Given 5 integers: a, b, c, d, k, you're to find x in a...b, y in c...d that GCD(x, y) = k. GCD(x, y) means the greatest common divisor of x and y. Since the number of choices may be very large, you're only required to output the total number of different number pairs.
Please notice that, (x=5, y=7) and (x=7, y=5) are considered to be the same.
Yoiu can assume that a = c = 1 in all test cases.
Input
The input consists of several test cases.
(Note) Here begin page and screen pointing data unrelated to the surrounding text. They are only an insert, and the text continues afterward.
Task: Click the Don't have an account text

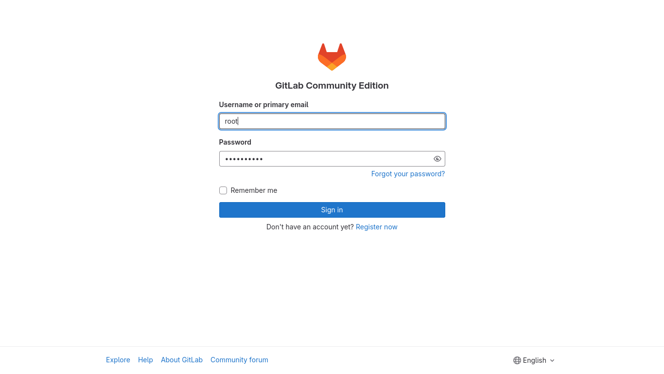Action: [310, 227]
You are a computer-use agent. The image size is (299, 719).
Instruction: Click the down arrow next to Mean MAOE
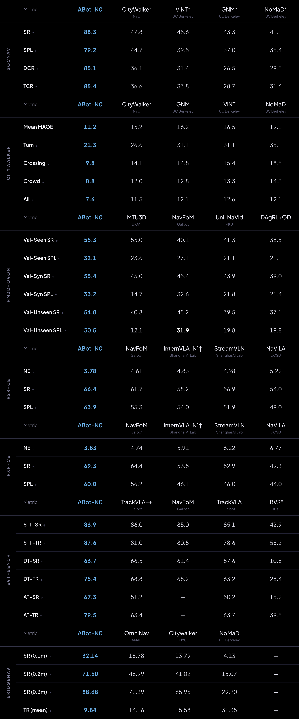pos(56,128)
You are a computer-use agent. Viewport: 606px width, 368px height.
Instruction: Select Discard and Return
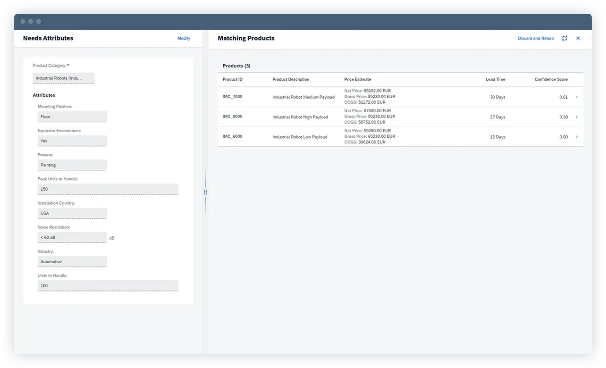click(x=536, y=38)
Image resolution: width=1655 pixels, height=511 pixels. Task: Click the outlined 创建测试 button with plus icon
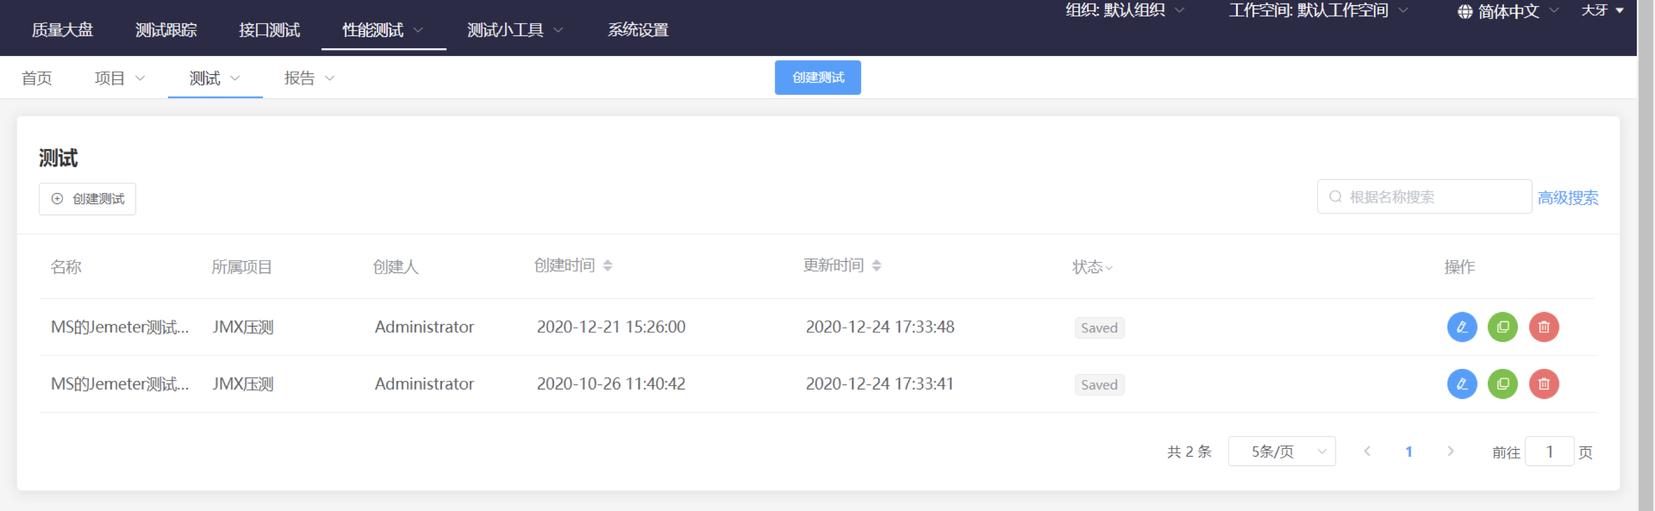point(87,199)
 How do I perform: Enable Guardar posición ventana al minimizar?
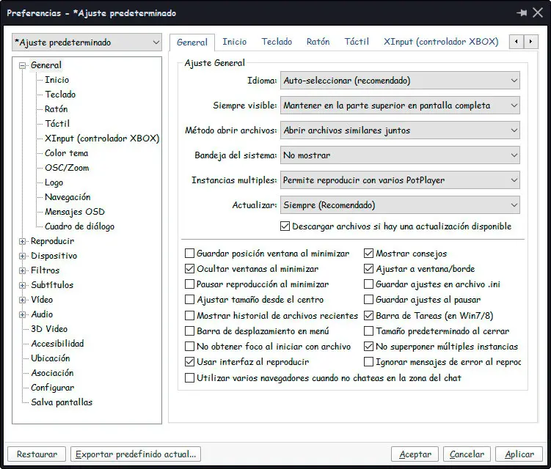click(x=191, y=254)
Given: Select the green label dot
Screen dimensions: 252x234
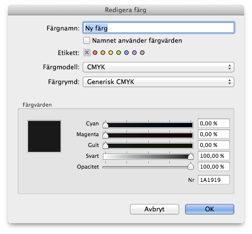Looking at the screenshot, I should pos(119,53).
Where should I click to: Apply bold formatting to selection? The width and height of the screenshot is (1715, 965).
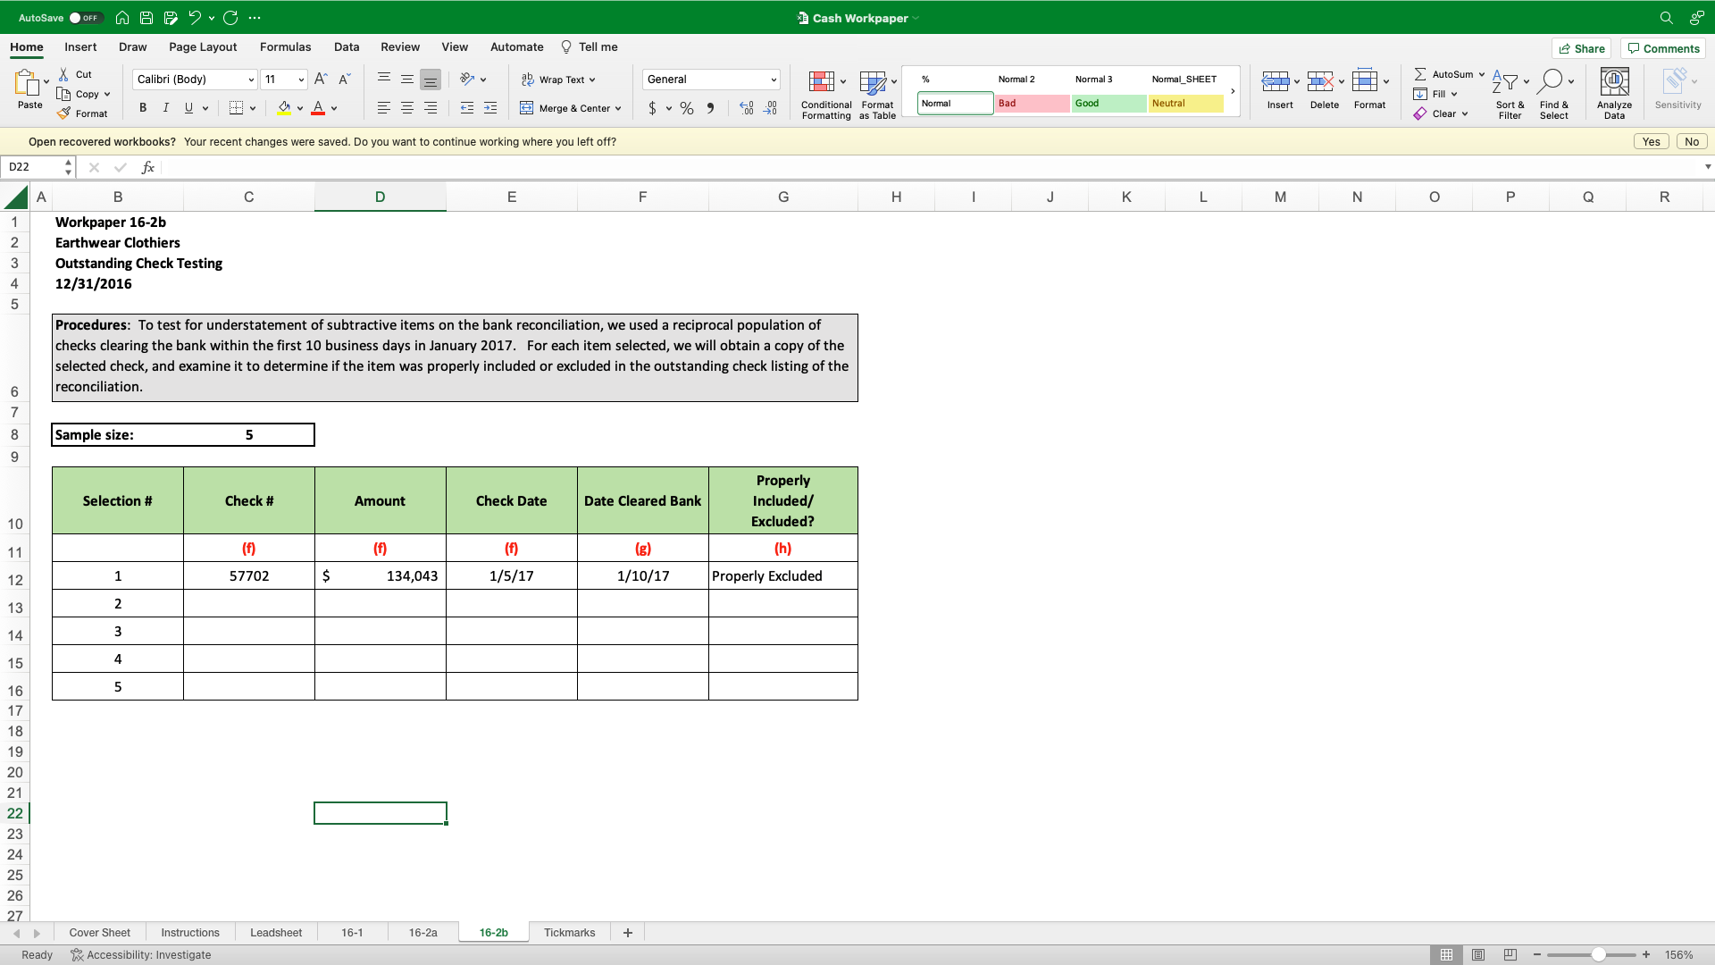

The first line of the input is the number of the cases. There are no more than 3,000 cases.
Each case contains five integers: a, b, c, d, k, 0 < a <= b <= 100,000, 0 < c <= d <= 100,000, 0 <= k <= 100,000, as described above.
Output
For each test case, print the number of choices. Use the format in the example.
Sample Input
2 1 3 1 5 1 1 11014 1 14409 9
Sample Output
Case 1: 9
Case 2: 736427
Hint
For the first sample input, all the 9 pairs of numbers are (1, 1), (1, 2), (1, 3), (1, 4), (1, 5), (2, 3), (2, 5), (3, 4), (3, 5).
Solution:
我们要求(x, y)的数目,且(x, y)满足x在[a, b], y在[c, d], 并且gcd(x, y) == k。题目保证a == c == 1,我们就可以转化为求[1, b / k]与[1, d / k]中互素的(x, y)的数目。我们为了保证不重复([7, 5]和[5, 7]算一种情况),就使y恒大于x。
大致分为两种情况:
我们假设b < d(即使不是这样,交换他们的值一下就是了), b = b / k; d = d / k;
y <= b的时候:很显然,直接求欧拉函数的和就好了。
y > b && y <= d 的时候:我们需要求[1, b]中与y互素的数的个数,直接求不太好求,我们先找不与y互素的数,然后用b减去就好了,至于如何求不与y互质的数目,则用到了容斥原理,我们将y的质因子都求出来了,只需要找到能被y的质因子整除的数的数目(在1~d的范围中)就能得到结果了。
#include <iostream>
#include <cstdio>
#include <cstring>
#include <vector>
#define div aaa //在这里宏定义是有用的,以div作为数组名会编译错误,懒得一一改正了,所以就宏定义一发。
using namespace std;
typedef long long ll;
const int maxn = 1e5 + 1;
vector < int > div[maxn + 10];
int eu[maxn + 10];
void Init(int n) //求1~n的数的所有质因子
{
for(int i = 1; i <= n; ++ i) div[i].clear();
for(int i = 1; i <= n; ++ i)
{
int m = i;
for(int j = 2; j * j <= i; ++ j)
{
if(m % j == 0){
div[i].push_back(j);
while(m % j == 0)
m /= j;
}
}
if(m > 1)
div[i].push_back(m);
}
}
void Eular() //筛法求欧拉函数
{
memset(eu, 0, sizeof(eu));
eu[1] = 1;
for(int i = 2; i <= maxn; ++ i)
{
if(!eu[i])
{
for(int j = i; j <= maxn; j += i)
{
if(!eu[j]) eu[j] = j;
eu[j] = eu[j] / i * (i - 1);
}
}
}
}
int calc(int n, int m)
{
int ans = 0;
int top = div[m].size();
for(int i = 1; i < (1 << top); ++ i) //二进制枚举因子出现的情况
{
int cnt = 0, temp = 1;
for(int j = 0; j < top; ++ j)
{
if((1 << j) & i)
{
cnt++;
temp *= div[m][j];
}
}
if(cnt & 1) ans += n / temp; //奇数加
else ans -= n / temp; //偶数减
}
return n - ans;
}
int main()
{
int t, a, b, c, d, k;
int Case = 0;
cin >> t;
Eular();
while(t --)
{
cin >> a >> b >> c >> d >> k;
printf("Case %d: ", ++Case);
if(k == 0 || k > b || k > d)
{
printf("0\n");
continue;
}
if(b > d)
swap(b, d);
b = b / k;
d = d / k;
ll ans = 0;
Init(d + 2);
for(int i = 1; i <= b; ++ i)
ans += eu[i];
for(int i = b + 1; i <= d; ++ i)
ans += calc(b, i);
printf("%lld\n", ans);
}
return 0;
}